Homeside: Your Modern Mortgage Blog

5 Strategies to Help You Win a Bidding War When Buying a House

Posted by Mikey Rox on September 13, 2015

So you’ve found the perfect house. It’s the right size, has everything you’ve been looking for, and you can picture your family living inside. But there’s one issue standing between you and your dream house — another offer. 

After learning there are multiple offers on a house, you might think the odds are stacked against you, and you might even consider throwing in the towel and starting your search over. But if you're in love with a house and you know it’s the right home for your family, don't be afraid of a little competition. With strategies below, you can give buyers a run for their money and come out on top.

Here’s how to win a bidding war when buying a house.

1. Get a Mortgage Pre-Qualification Letter

You don’t have to be pre-qualified by a mortgage lender before bidding on a house, but it certainly helps. A pre-qualification involves going through the loan application process. The lender checks your credit and income, and lets you know how much you can afford to spend on a property.

Some buyers submit a bid, wait for the seller to accept, and then shop for a mortgage. This can work. Just know that if you're not pre-qualified, some buyers won’t take your bid seriously. Or if they have to choose between you and a bidder who has financing, the seller may feel it’s safer to go with the pre-qualified candidate.

But don’t just get pre-qualified, ask your realtor to notify the seller’s realtor of your qualification status, and include a copy of your pre-qualification letter with your bid.

2. Don’t Ask for Too Much

Understandably, you prefer houses that are in good condition and move-in ready. The less you have to do updating the property, the better. Realize, however, that if you’re buying a resale, you're not going to like every single thing about the house.

You might find a house that’s in good condition and meets your needs, yet you feel the bathrooms and kitchen need to be updated to match your style. Or maybe the house has carpet, but you prefer hardwood floors. You can request these changes when submitting your bid, but the seller might laugh in your face.

Asking a seller to fix or replace broken items is completely reasonable and justified. But if you start demanding too much and nitpicking the property, the seller might not entertain your offer and go with another bidder. Rule of thumb: Buy new construction if you want a house that’s perfect and built to your specifications.

3. Pay Your Own Closing Costs

Some sellers pay all or a percentage of a buyer’s closing costs. This is a major perk for buyers. But if you’re competing with another bidder, you can get on the seller’s good side by agreeing to pay your own closing costs. Closing costs, also called settlement fees, average between 2% to 5% of the sale price and include a variety of mortgage-related fees, according to Zillow.

4. Up Your Offer

You might look to pay as little as possible when buying a home. But this plan can go out the window when a property has a lot of interest. Your realtor will stay in close communication with the seller’s realtor, so you’ll learn about multiple offers, and you’ll have an opportunity to increase your offer.

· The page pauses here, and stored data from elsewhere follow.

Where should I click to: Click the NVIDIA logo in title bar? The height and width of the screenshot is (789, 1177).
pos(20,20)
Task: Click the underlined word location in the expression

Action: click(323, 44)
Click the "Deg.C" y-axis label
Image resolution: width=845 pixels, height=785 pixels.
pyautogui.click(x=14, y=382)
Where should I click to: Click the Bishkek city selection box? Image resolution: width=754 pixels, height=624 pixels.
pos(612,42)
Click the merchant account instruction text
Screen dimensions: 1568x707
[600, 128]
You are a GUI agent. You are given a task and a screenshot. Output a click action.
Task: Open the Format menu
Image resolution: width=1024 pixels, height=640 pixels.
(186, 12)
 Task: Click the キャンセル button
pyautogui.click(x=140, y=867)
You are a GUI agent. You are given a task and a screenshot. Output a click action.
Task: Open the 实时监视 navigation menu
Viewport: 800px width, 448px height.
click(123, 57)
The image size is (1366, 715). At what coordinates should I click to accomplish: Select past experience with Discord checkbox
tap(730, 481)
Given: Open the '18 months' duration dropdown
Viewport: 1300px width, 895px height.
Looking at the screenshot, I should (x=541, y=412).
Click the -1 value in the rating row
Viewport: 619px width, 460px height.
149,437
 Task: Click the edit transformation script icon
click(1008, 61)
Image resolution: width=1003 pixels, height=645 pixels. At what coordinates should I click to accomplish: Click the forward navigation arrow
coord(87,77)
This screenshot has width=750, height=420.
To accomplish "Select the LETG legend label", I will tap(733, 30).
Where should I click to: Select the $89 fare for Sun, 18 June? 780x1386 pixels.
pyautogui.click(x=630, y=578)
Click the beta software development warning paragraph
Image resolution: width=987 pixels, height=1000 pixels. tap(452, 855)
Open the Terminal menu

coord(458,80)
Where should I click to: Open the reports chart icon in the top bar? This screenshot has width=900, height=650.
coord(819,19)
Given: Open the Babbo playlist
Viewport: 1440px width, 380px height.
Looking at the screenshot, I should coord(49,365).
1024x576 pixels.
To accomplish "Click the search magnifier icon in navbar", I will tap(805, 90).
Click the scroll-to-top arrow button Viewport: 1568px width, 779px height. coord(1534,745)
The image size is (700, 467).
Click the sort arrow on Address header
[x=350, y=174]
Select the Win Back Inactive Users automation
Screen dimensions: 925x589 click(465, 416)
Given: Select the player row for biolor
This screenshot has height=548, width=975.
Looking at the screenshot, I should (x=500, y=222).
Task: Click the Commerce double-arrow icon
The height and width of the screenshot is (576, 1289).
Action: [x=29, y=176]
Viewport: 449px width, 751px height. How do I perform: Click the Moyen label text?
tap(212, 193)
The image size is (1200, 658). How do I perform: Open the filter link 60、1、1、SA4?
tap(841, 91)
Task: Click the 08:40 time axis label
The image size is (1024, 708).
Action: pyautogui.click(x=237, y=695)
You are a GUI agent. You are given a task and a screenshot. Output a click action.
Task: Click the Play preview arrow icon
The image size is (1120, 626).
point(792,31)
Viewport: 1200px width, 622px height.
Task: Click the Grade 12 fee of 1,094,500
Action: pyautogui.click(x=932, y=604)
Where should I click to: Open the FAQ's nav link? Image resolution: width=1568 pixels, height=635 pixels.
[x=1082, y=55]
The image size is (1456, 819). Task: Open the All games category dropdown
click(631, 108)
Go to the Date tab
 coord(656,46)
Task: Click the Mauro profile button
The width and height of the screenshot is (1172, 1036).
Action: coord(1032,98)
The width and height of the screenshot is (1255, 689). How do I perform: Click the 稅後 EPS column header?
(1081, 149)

To make it easier, put an escalation clause in your bid. Include how much you want to pay for the house, and mention that you’re willing to increase your offer (up to a certain amount) if the seller receives a higher offer. With this clause, your bid increases in increments of your choice. For example, if you submit an offer to purchase a home for $200,000, you can include an escalation clause that increases your bid in $2,000 increments up to $215,000. This little trick keeps you a step ahead of the competition and helps you win the war.

5. Be Ready to Close

Some sellers are eager to move and they don’t want to wait 30 to 45 days to close on the sale. This is especially true when they need to immediately relocate for work or other reasons. If you're competing with another bidder, you can move your bid to the top of the pile by being flexible and ready to close. So if a competing bidder needs 30 days to close, the seller might go with your offer if you can close in two weeks.